* [Your task] Each entry that follows should be retyped exactly.

* [Records supplied]

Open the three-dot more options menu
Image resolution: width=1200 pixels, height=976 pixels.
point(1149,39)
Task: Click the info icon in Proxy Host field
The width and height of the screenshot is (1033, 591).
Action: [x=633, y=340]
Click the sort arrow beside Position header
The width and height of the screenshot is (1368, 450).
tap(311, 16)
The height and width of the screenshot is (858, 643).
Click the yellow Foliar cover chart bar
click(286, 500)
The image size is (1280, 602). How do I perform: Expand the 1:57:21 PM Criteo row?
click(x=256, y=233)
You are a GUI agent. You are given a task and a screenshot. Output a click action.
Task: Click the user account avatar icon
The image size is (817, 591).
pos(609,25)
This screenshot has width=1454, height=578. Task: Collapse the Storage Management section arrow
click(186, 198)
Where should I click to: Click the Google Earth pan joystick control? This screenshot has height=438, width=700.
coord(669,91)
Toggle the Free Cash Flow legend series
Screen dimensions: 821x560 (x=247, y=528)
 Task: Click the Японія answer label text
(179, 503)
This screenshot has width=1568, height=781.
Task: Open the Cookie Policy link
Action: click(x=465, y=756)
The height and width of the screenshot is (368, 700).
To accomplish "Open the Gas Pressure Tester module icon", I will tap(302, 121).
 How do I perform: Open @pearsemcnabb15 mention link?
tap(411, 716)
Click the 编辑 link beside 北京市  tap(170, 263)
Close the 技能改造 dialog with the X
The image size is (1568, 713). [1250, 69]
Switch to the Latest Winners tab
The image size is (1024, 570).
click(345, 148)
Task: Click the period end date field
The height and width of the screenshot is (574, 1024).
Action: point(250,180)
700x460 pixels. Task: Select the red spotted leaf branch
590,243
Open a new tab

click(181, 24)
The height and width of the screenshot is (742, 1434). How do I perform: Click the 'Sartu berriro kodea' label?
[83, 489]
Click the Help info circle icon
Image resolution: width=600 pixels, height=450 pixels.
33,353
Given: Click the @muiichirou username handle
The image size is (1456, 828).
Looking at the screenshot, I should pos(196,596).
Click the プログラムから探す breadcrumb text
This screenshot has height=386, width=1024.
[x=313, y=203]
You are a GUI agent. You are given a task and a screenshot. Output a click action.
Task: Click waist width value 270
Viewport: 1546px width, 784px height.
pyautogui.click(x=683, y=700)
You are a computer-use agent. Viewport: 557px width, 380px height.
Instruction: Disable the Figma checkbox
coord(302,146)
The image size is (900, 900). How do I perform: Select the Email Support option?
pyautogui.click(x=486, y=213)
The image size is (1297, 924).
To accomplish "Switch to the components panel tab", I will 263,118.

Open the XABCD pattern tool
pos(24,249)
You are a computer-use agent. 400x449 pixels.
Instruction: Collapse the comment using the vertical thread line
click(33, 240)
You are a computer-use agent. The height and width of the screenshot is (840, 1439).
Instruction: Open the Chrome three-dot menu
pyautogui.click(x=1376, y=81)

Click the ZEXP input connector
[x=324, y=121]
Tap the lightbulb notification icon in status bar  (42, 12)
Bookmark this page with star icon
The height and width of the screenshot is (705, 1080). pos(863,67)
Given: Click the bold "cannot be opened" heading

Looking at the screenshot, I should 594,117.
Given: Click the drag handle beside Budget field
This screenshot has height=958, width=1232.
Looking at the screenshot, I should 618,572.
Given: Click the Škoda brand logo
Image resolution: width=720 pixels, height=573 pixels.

* [Solution below]
Open the three-dot more options menu
Image resolution: width=1200 pixels, height=976 pixels.
point(1149,39)
Task: Click the info icon in Proxy Host field
The width and height of the screenshot is (1033, 591).
Action: [x=633, y=340]
Click the sort arrow beside Position header
The width and height of the screenshot is (1368, 450).
tap(311, 16)
The height and width of the screenshot is (858, 643).
Click the yellow Foliar cover chart bar
click(286, 500)
The image size is (1280, 602). How do I perform: Expand the 1:57:21 PM Criteo row?
click(x=256, y=233)
You are a GUI agent. You are given a task and a screenshot. Output a click action.
Task: Click the user account avatar icon
The image size is (817, 591).
pos(609,25)
This screenshot has width=1454, height=578. Task: Collapse the Storage Management section arrow
click(186, 198)
Where should I click to: Click the Google Earth pan joystick control? This screenshot has height=438, width=700.
coord(669,91)
Toggle the Free Cash Flow legend series
Screen dimensions: 821x560 (x=247, y=528)
 Task: Click the Японія answer label text
(179, 503)
This screenshot has width=1568, height=781.
Task: Open the Cookie Policy link
Action: click(x=465, y=756)
The height and width of the screenshot is (368, 700).
To accomplish "Open the Gas Pressure Tester module icon", I will tap(302, 121).
 How do I perform: Open @pearsemcnabb15 mention link?
tap(411, 716)
Click the 编辑 link beside 北京市  tap(170, 263)
Close the 技能改造 dialog with the X
The image size is (1568, 713). [1250, 69]
Switch to the Latest Winners tab
The image size is (1024, 570).
click(345, 148)
Task: Click the period end date field
The height and width of the screenshot is (574, 1024).
Action: point(250,180)
700x460 pixels. Task: Select the red spotted leaf branch
590,243
Open a new tab

click(181, 24)
The height and width of the screenshot is (742, 1434). How do I perform: Click the 'Sartu berriro kodea' label?
[83, 489]
Click the Help info circle icon
Image resolution: width=600 pixels, height=450 pixels.
33,353
Given: Click the @muiichirou username handle
The image size is (1456, 828).
Looking at the screenshot, I should pos(196,596).
Click the プログラムから探す breadcrumb text
This screenshot has height=386, width=1024.
[x=313, y=203]
You are a GUI agent. You are given a task and a screenshot. Output a click action.
Task: Click waist width value 270
Viewport: 1546px width, 784px height.
pyautogui.click(x=683, y=700)
You are a computer-use agent. Viewport: 557px width, 380px height.
Instruction: Disable the Figma checkbox
coord(302,146)
The image size is (900, 900). How do I perform: Select the Email Support option?
pyautogui.click(x=486, y=213)
The image size is (1297, 924).
To accomplish "Switch to the components panel tab", I will 263,118.

Open the XABCD pattern tool
pos(24,249)
You are a computer-use agent. 400x449 pixels.
Instruction: Collapse the comment using the vertical thread line
click(33, 240)
You are a computer-use agent. The height and width of the screenshot is (840, 1439).
Instruction: Open the Chrome three-dot menu
pyautogui.click(x=1376, y=81)

Click the ZEXP input connector
[x=324, y=121]
Tap the lightbulb notification icon in status bar  (42, 12)
Bookmark this page with star icon
The height and width of the screenshot is (705, 1080). pos(863,67)
Given: Click the bold "cannot be opened" heading

Looking at the screenshot, I should 594,117.
Given: Click the drag handle beside Budget field
This screenshot has height=958, width=1232.
Looking at the screenshot, I should 618,572.
Given: Click the Škoda brand logo
Image resolution: width=720 pixels, height=573 pixels.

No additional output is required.